ASSIGNMENT: Repeat exactly the lines beginning at the one that contains "This screenshot has width=1280, height=720." and running to the end of the material. Omit the pictures.
***
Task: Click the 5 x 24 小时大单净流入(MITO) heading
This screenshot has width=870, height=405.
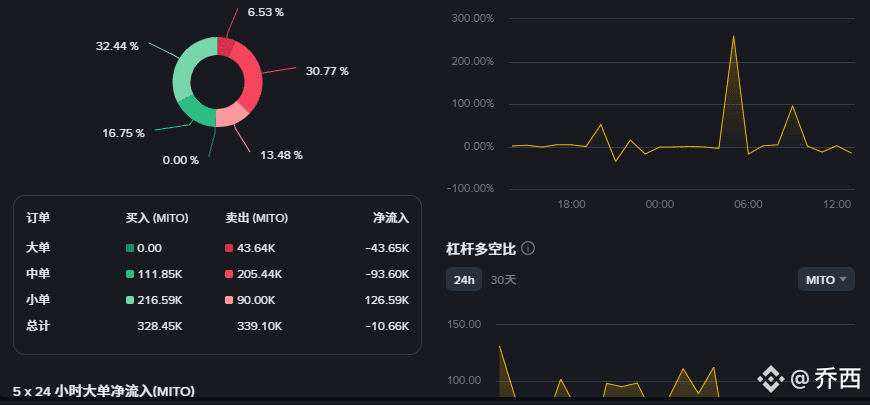Action: click(103, 390)
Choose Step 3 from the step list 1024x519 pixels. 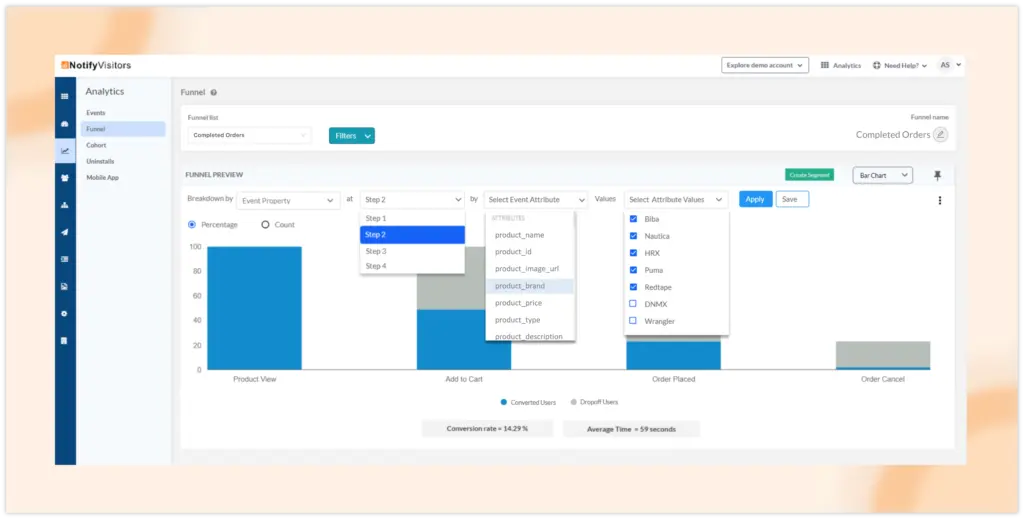point(376,251)
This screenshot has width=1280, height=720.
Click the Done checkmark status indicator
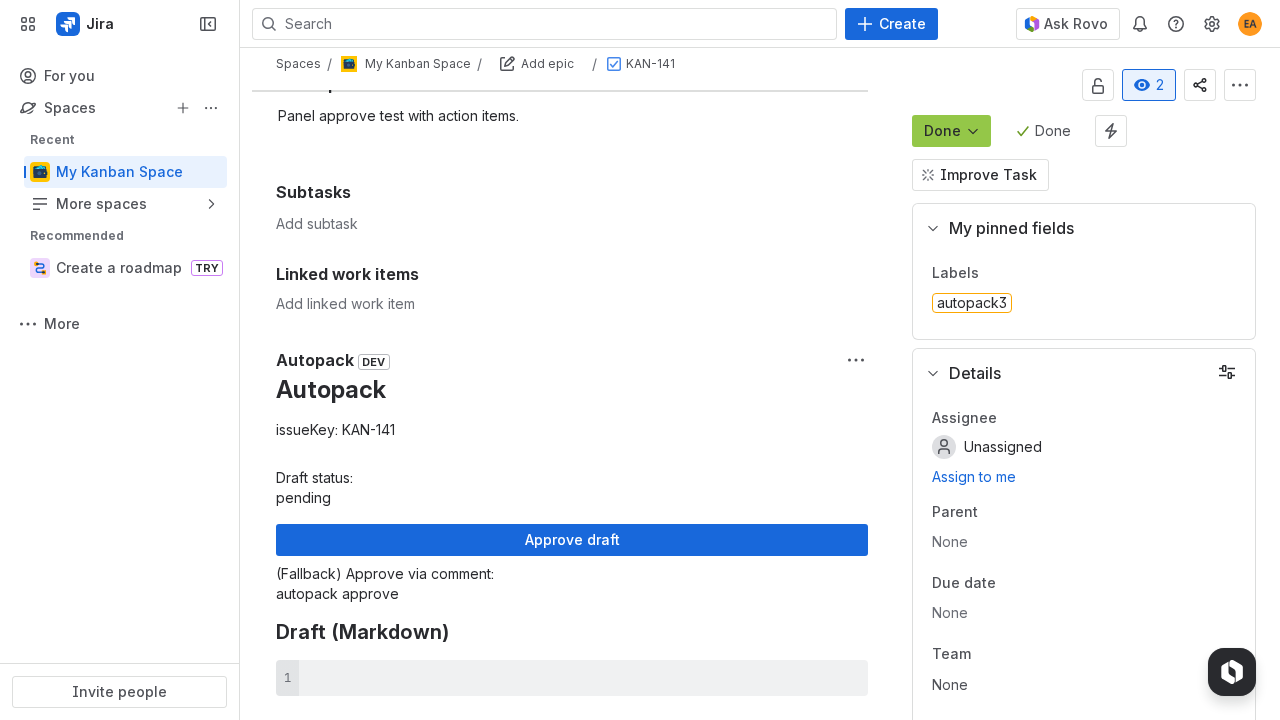[1043, 130]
***
OUTPUT OF THE TASK:
This screenshot has width=1280, height=720.
Click the Done checkmark status indicator
[1043, 130]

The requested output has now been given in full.